§ Task details
Go through the data below and retype all of it exactly.

§ Data supplied
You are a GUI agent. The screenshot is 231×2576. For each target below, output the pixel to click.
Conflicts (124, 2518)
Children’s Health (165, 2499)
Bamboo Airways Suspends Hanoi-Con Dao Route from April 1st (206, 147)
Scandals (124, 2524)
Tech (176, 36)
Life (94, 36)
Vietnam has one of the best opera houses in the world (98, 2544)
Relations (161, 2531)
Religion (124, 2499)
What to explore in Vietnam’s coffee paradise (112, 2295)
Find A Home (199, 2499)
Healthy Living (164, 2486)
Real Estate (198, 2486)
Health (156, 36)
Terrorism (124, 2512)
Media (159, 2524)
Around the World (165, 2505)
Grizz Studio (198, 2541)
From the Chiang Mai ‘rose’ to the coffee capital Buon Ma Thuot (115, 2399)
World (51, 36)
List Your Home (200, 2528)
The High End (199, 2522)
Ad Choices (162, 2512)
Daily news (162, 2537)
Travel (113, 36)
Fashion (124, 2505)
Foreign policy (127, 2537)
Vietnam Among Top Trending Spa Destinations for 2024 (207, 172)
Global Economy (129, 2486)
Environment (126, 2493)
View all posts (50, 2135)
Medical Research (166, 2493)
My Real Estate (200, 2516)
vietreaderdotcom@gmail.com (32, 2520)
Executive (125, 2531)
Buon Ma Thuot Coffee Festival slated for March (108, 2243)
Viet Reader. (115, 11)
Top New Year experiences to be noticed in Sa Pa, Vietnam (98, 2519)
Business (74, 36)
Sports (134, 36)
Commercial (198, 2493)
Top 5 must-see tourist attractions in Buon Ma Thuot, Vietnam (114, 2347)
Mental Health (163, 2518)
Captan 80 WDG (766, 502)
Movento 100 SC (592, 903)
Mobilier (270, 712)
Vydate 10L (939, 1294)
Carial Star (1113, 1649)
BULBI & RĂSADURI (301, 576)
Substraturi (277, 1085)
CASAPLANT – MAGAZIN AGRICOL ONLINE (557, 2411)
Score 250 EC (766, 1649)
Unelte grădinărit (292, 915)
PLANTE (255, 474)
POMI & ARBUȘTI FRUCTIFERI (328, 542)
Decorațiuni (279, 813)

§ Written reply
You are a GUI agent. The screenshot is 231×2576. For each target below, output the pixel to click.
Conflicts (124, 2518)
Children’s Health (165, 2499)
Bamboo Airways Suspends Hanoi-Con Dao Route from April 1st (206, 147)
Scandals (124, 2524)
Tech (176, 36)
Life (94, 36)
Vietnam has one of the best opera houses in the world (98, 2544)
Relations (161, 2531)
Religion (124, 2499)
What to explore in Vietnam’s coffee paradise (112, 2295)
Find A Home (199, 2499)
Healthy Living (164, 2486)
Real Estate (198, 2486)
Health (156, 36)
Terrorism (124, 2512)
Media (159, 2524)
Around the World (165, 2505)
Grizz Studio (198, 2541)
From the Chiang Mai ‘rose’ to the coffee capital Buon Ma Thuot (115, 2399)
World (51, 36)
List Your Home (200, 2528)
The High End (199, 2522)
Ad Choices (162, 2512)
Daily news (162, 2537)
Travel (113, 36)
Fashion (124, 2505)
Foreign policy (127, 2537)
Vietnam Among Top Trending Spa Destinations for 2024 (207, 172)
Global Economy (129, 2486)
Environment (126, 2493)
View all posts (50, 2135)
Medical Research (166, 2493)
My Real Estate (200, 2516)
vietreaderdotcom@gmail.com (32, 2520)
Executive (125, 2531)
Buon Ma Thuot Coffee Festival slated for March (108, 2243)
Viet Reader. (115, 11)
Top New Year experiences to be noticed in Sa Pa, Vietnam (98, 2519)
Business (74, 36)
Sports (134, 36)
Commercial (198, 2493)
Top 5 must-see tourist attractions in Buon Ma Thuot, Vietnam (114, 2347)
Mental Health (163, 2518)
Captan 80 WDG (766, 502)
Movento 100 SC (592, 903)
Mobilier (270, 712)
Vydate 10L (939, 1294)
Carial Star (1113, 1649)
BULBI & RĂSADURI (301, 576)
Substraturi (277, 1085)
CASAPLANT – MAGAZIN AGRICOL ONLINE (557, 2411)
Score 250 EC (766, 1649)
Unelte grădinărit (292, 915)
PLANTE (255, 474)
POMI & ARBUȘTI FRUCTIFERI (328, 542)
Decorațiuni (279, 813)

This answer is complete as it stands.